• [Assignment]:
Looking at the records below, state how many lines include the string "screenshot" and add nothing further.

Extracted information: Begin

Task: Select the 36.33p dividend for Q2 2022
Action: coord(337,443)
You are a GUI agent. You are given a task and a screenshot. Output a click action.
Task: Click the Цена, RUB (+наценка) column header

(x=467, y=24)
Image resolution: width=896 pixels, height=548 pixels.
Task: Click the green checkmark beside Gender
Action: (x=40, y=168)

Extracted information: End
Extracted information: Begin

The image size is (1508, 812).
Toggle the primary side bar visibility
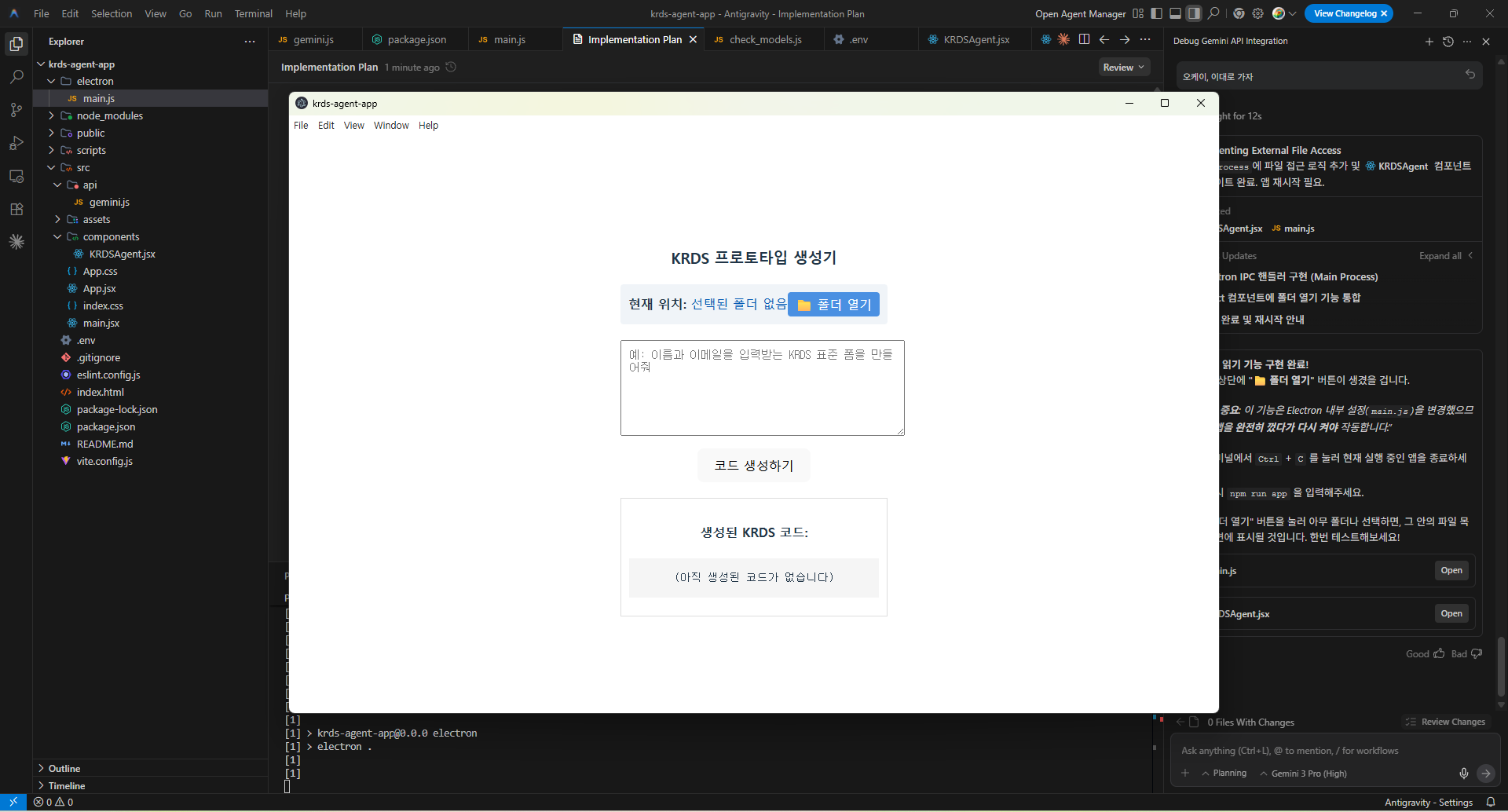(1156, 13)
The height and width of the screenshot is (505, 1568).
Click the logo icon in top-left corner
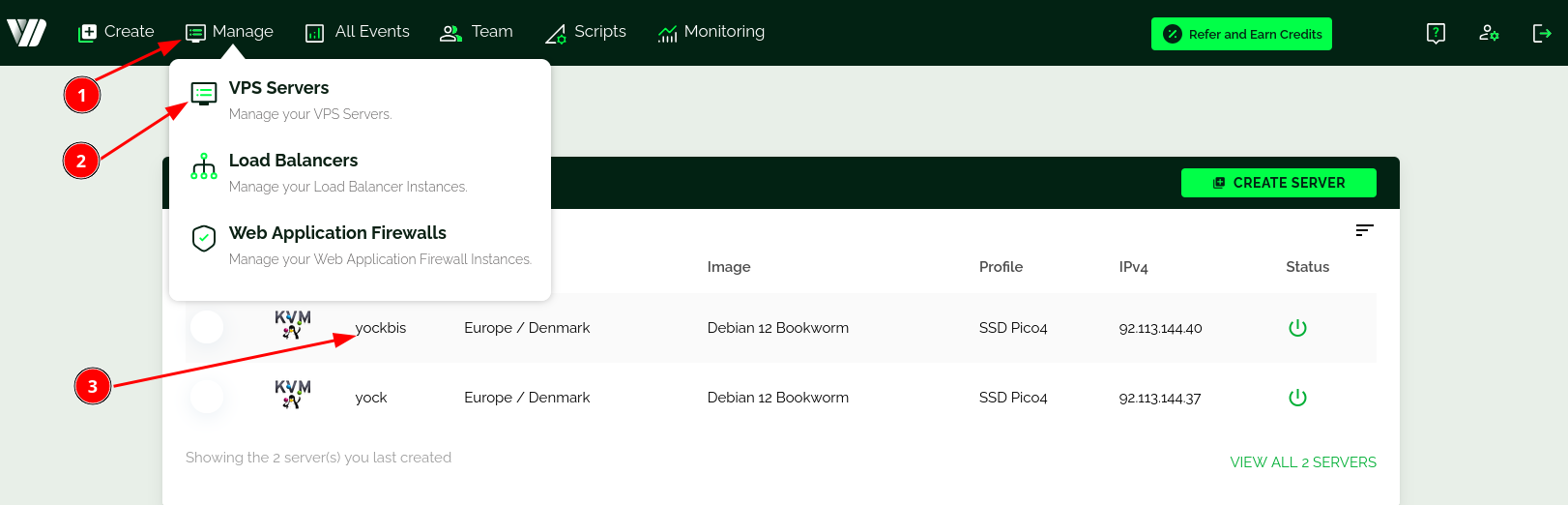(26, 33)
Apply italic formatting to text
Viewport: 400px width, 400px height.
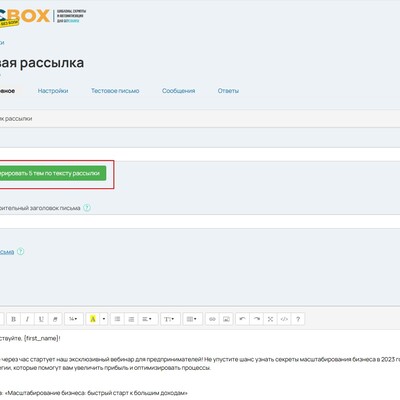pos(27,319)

Extracted information: End

• [Solution below]:
2